A method for implementing staged database migration of a database includes implementing a first migration stage by expanding headers for one or more subfiles from a first file address format to a second file address format, wherein subsequent overflow blocks to be associated with said one or more subfiles are selectable from an address space corresponding to said second file address format. A second migration stage is implemented, including expanding file address references of one or more index files from the first file address format to the second address format. The file address references are located within logical records (LRECs) in the one or more index files, the file address references pointing to one or more of the subfiles.

Description

    BACKGROUND
  • The present invention relates generally to database management and, more particularly, to a method and system for implementing database migration using a staged approach.
  • The TPF Database Facility (TPFDF) is an IBM program product configured to run on Transaction Processing Facility (TPF) operating systems, providing users with high transaction rates in accessing database records. TPF delivers fast, high-volume, high-throughput transaction processing, handling large, continuous loads of essentially simple transactions across large, geographically dispersed networks. The current TPF operating system traces its origins to the airline industry and is also presently used, for example, by hotel chains, credit card companies, banking and other financial institutions.
  • A TPFDF database is made up of files, each of which contains one or more subfiles. FIG. 1 illustrates the logical structure of an exemplary TPFDF file 100 having a pair of subfiles 102. Each of the subfiles 102, in turn, includes a prime block 104 and a plurality of overflow blocks 106 associated therewith. However, in actuality, subfiles may have any number of overflow blocks, or none at all. In any case, the prime block 104 and any overflow blocks 106 contain logical records (LRECs) 108 that contain the actual user/customer data stored in physical file records on disk. Other portions of the block (e.g., the header) also contain data used by the TPFDF. One example of a TPFDF file may be a list of employees of an organization, wherein the subfiles represent the LRECs for subsets of the employees broken down by surname letter (i.e., A, B, C, . . . , Z).

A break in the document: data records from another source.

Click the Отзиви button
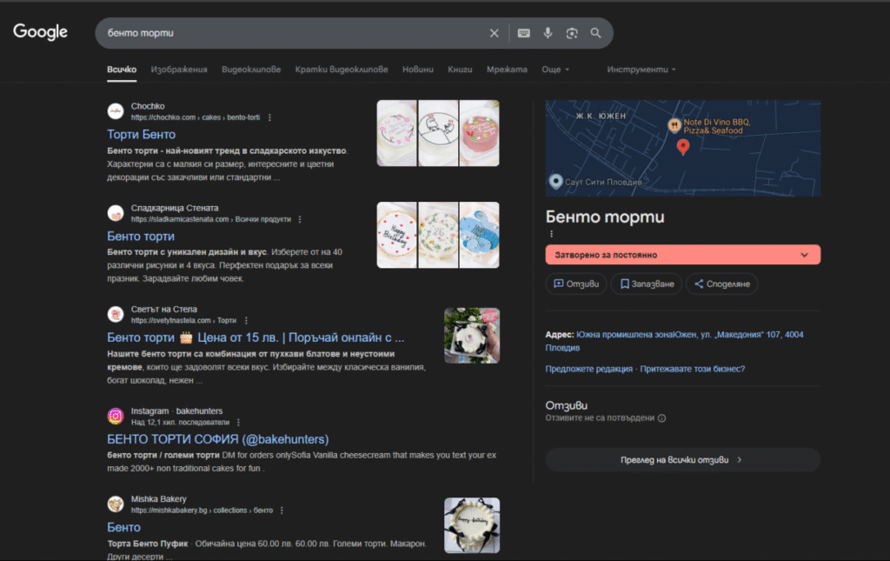The height and width of the screenshot is (561, 890). click(577, 284)
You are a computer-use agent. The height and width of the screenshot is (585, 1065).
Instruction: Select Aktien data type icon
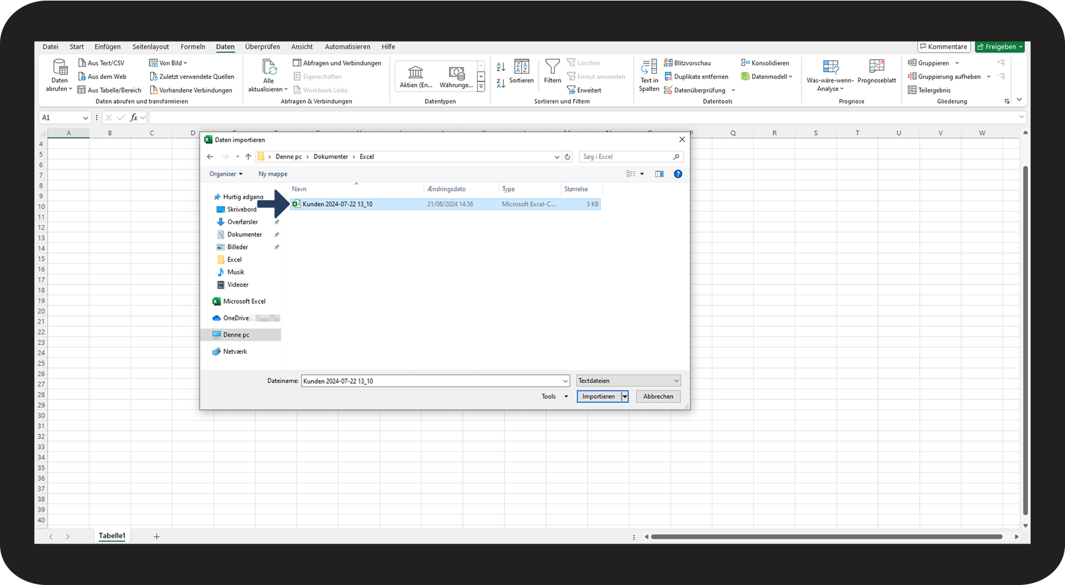tap(416, 73)
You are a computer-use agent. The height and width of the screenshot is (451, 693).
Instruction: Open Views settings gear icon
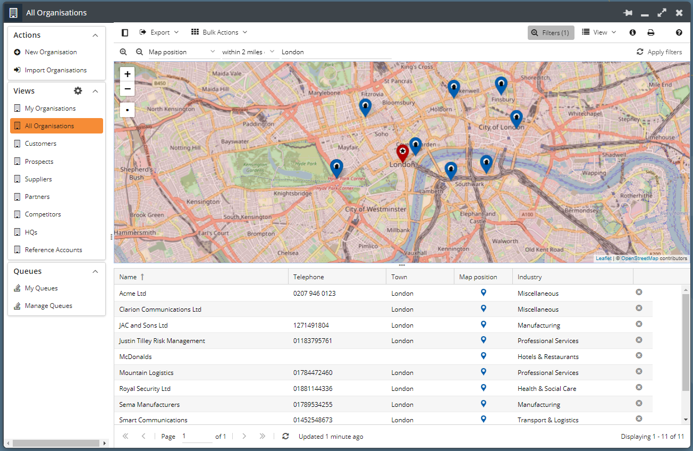(78, 91)
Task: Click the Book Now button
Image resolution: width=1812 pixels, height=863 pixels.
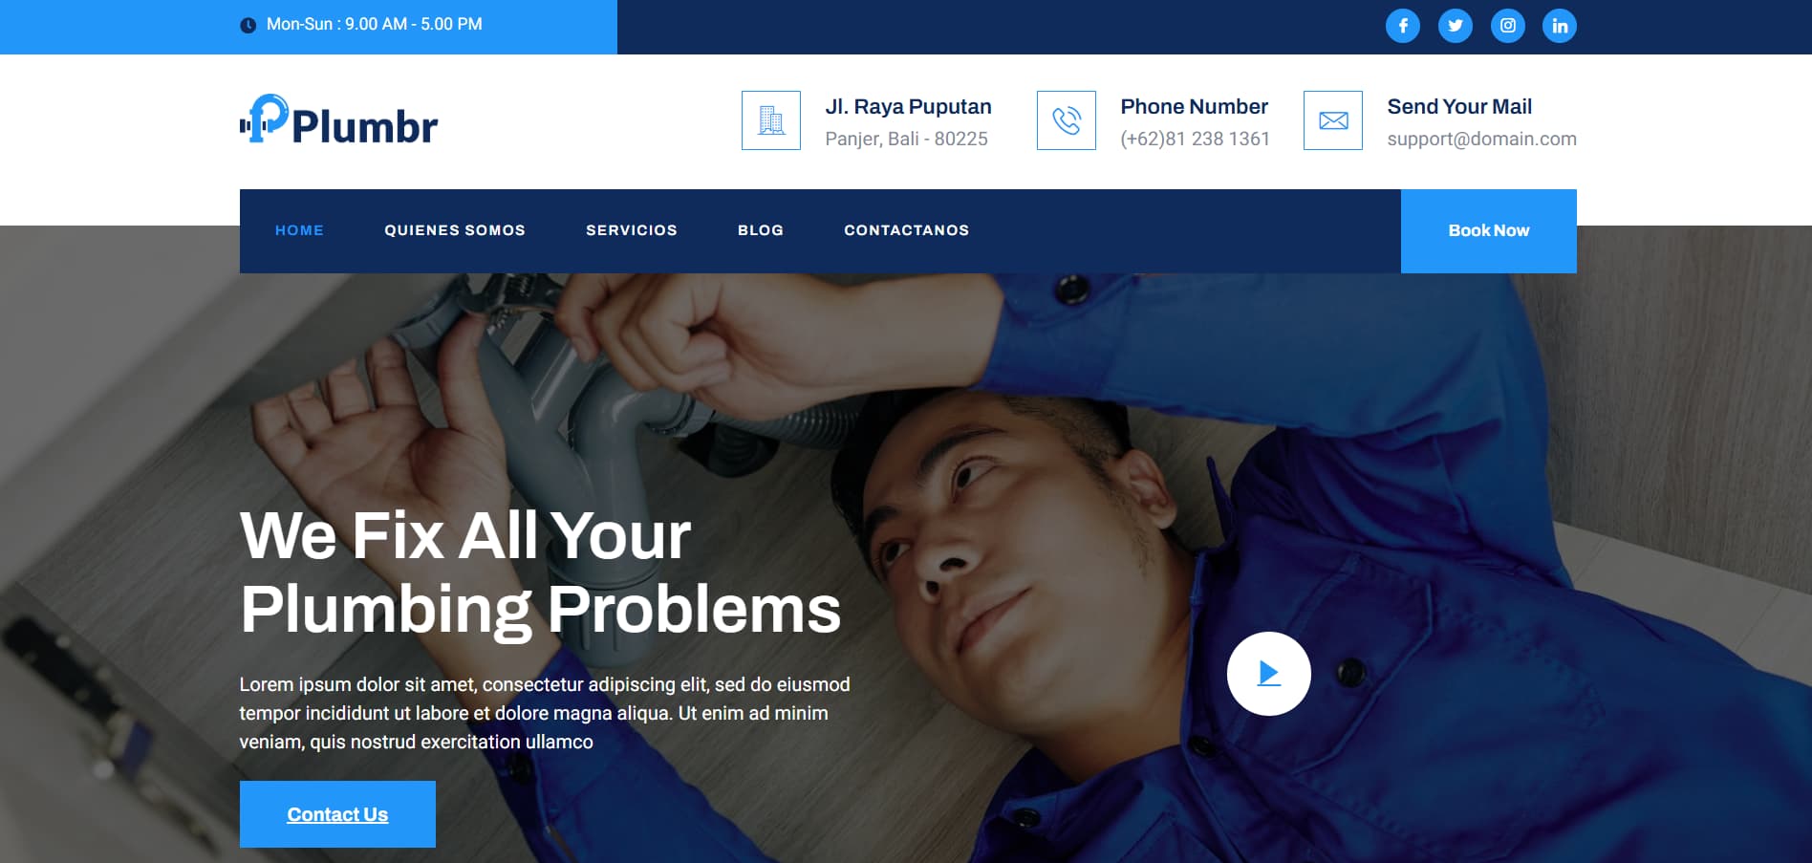Action: (x=1489, y=231)
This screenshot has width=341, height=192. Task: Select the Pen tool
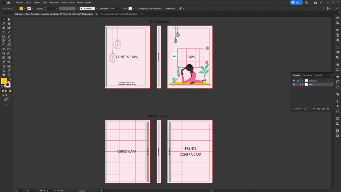4,28
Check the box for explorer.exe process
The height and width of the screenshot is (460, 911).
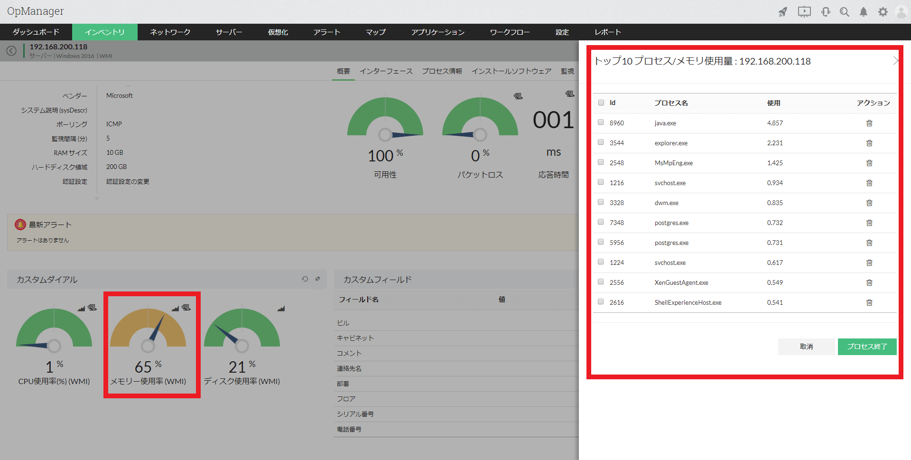(x=601, y=142)
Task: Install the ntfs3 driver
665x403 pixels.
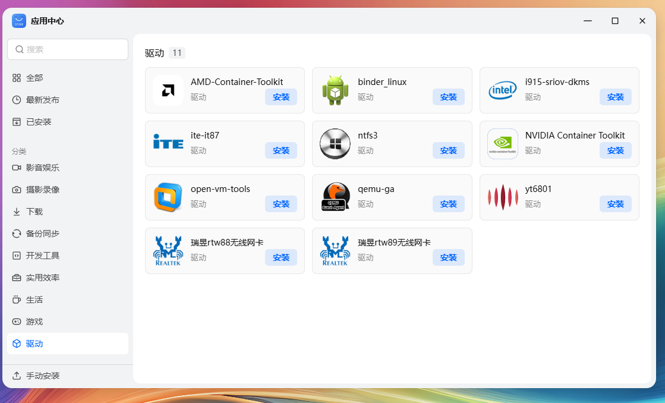Action: point(448,150)
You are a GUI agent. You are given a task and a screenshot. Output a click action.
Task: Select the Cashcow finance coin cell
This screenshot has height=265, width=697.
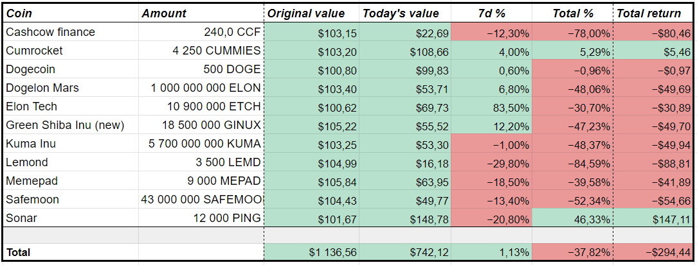[70, 32]
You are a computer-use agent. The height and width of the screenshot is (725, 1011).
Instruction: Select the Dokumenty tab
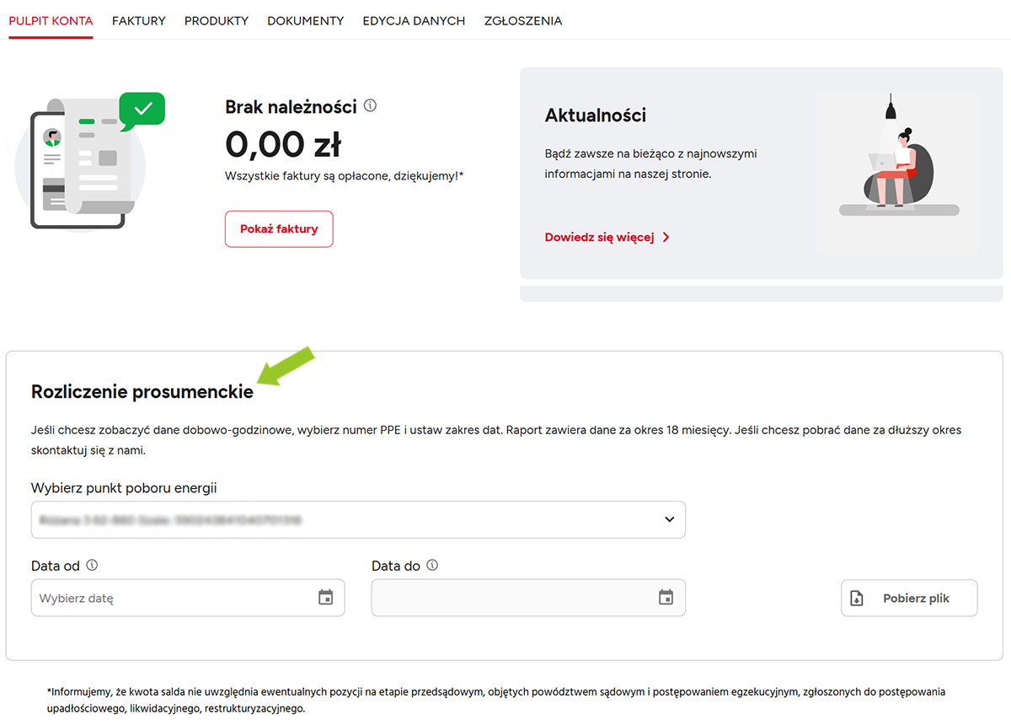pos(306,21)
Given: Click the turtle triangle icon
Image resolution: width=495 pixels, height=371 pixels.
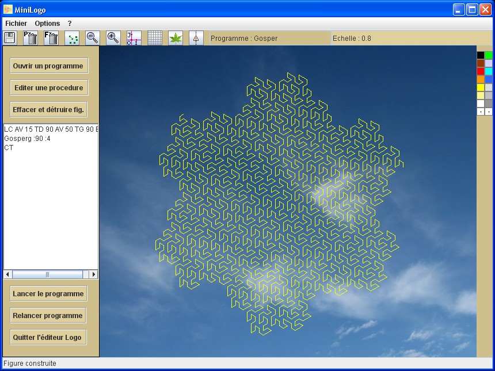Looking at the screenshot, I should click(x=196, y=38).
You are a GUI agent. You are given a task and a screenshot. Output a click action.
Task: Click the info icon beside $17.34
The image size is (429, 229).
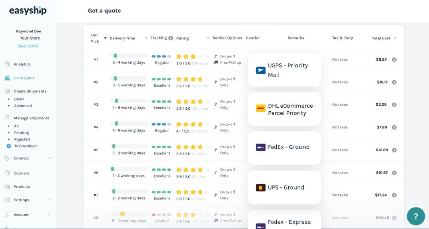tap(394, 195)

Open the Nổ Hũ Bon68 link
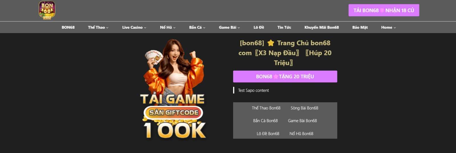[301, 134]
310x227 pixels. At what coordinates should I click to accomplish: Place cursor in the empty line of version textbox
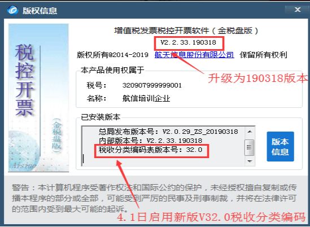[x=163, y=159]
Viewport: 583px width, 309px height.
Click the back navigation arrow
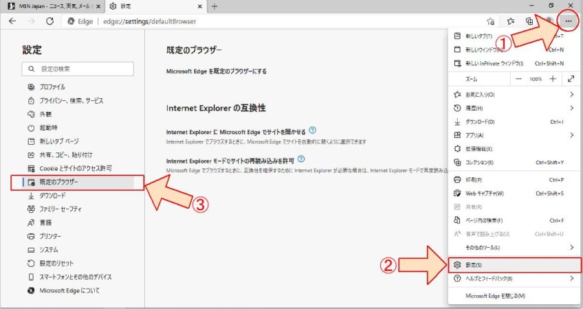[x=12, y=21]
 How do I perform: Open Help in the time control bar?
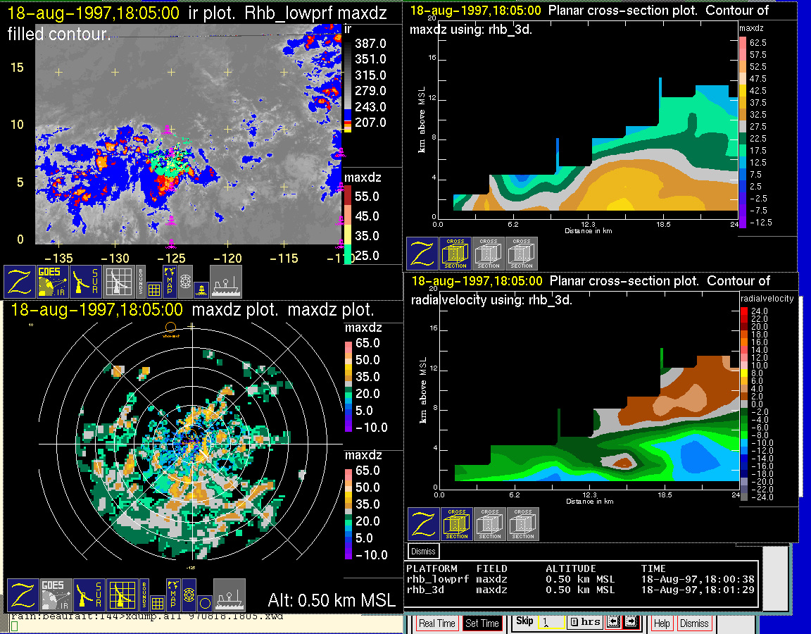[662, 623]
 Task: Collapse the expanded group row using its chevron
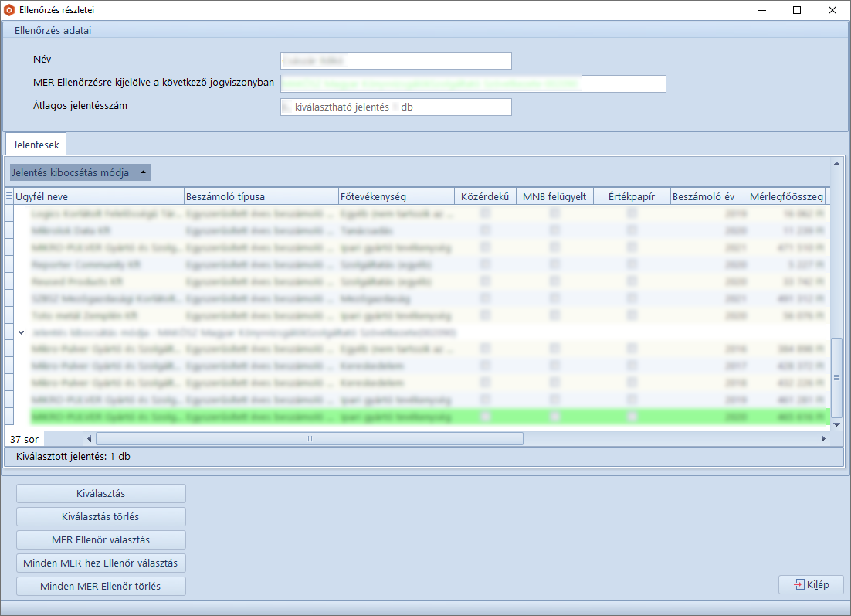(21, 332)
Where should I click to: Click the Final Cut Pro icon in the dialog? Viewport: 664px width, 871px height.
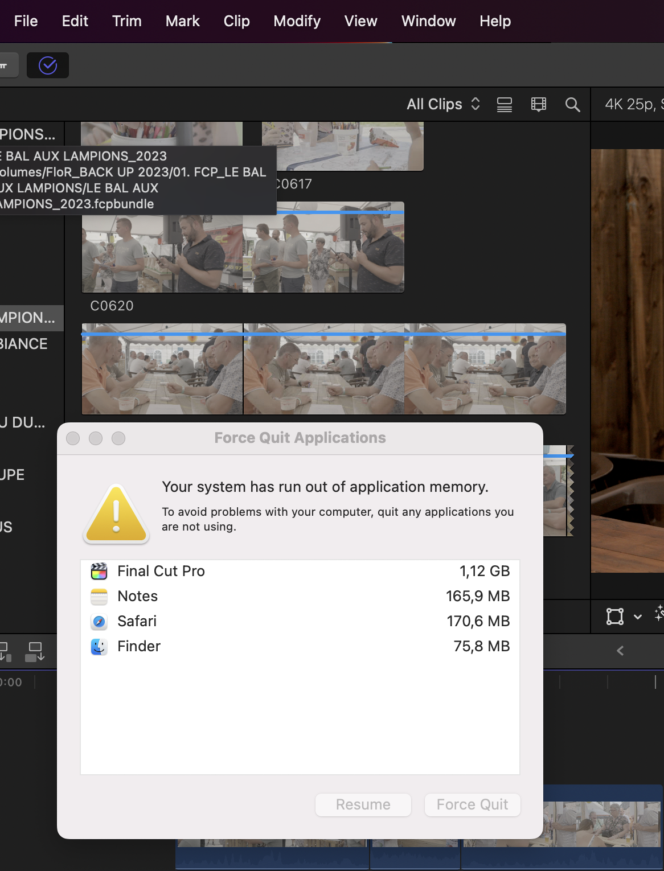[x=99, y=570]
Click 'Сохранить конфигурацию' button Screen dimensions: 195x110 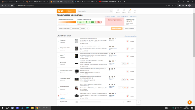(64, 28)
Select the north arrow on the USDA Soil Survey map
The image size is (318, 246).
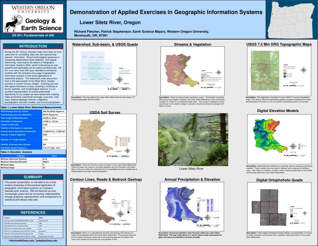click(x=128, y=150)
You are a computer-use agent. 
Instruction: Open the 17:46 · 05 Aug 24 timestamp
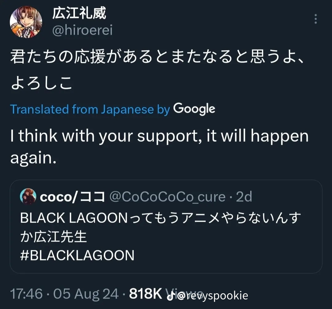64,294
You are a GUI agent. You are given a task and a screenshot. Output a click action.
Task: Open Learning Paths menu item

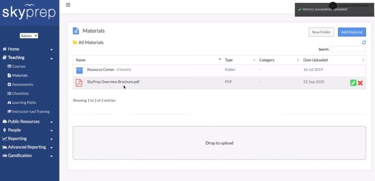(x=24, y=102)
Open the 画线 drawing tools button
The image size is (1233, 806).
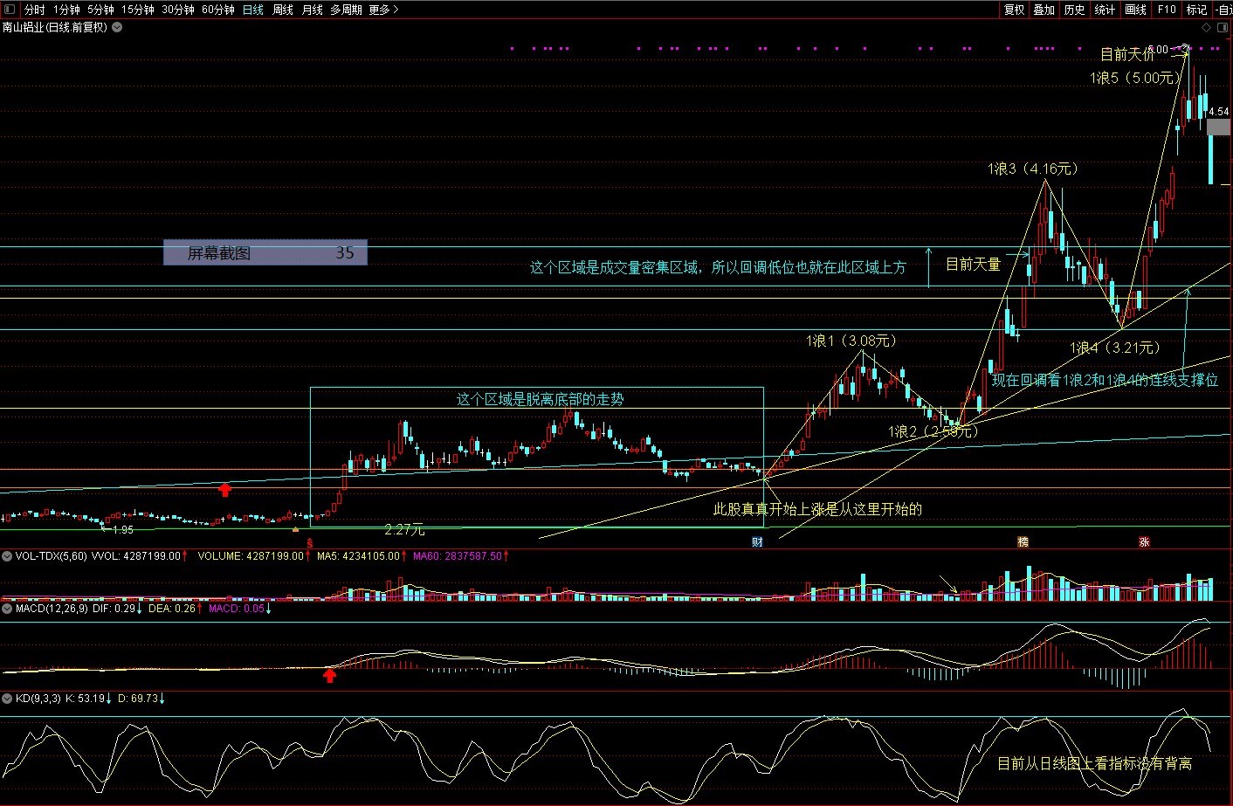click(1135, 10)
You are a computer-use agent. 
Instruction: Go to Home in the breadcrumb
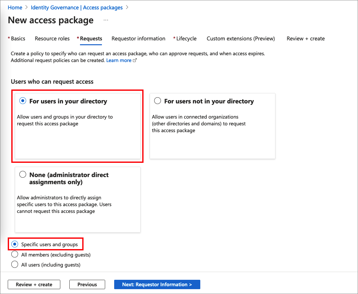[x=15, y=7]
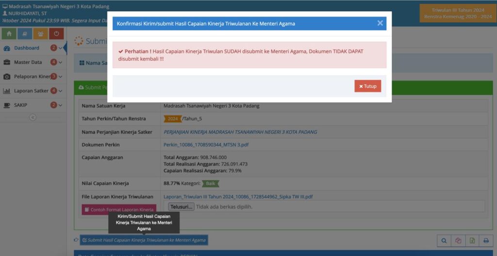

  • Whenever the volume of data in a subfile 102 exceeds the capacity of the prime block 104, the TPFDF product automatically allocates one or more overflow blocks 106 to hold the extra data. In addition, the TPFDF chains any overflow blocks to the prime block that requires them (as shown in FIG. 2). As further illustrated in FIG. 1, each block contains a header 110 and an optional trailer 112. The optional trailer 112 contains, for example, certain control information such as the last command issued, as well as the date and time the block was last updated. All physical blocks in a file, regardless of whether they are prime or overflow blocks, have the same file ID 114. The file ID 114 is currently a 2-byte identifier contained in the header 110 of the block. Among the other information contained in the header 110 of the block is a file address, which is currently configured as a 4-byte address, and provides chaining to overflow blocks. For example, the file address of the first overflow block is placed in the forward chain field 116 of the prime block. In turn, the file address of the second overflow block is placed into the forward chain field of the first overflow block, and so on.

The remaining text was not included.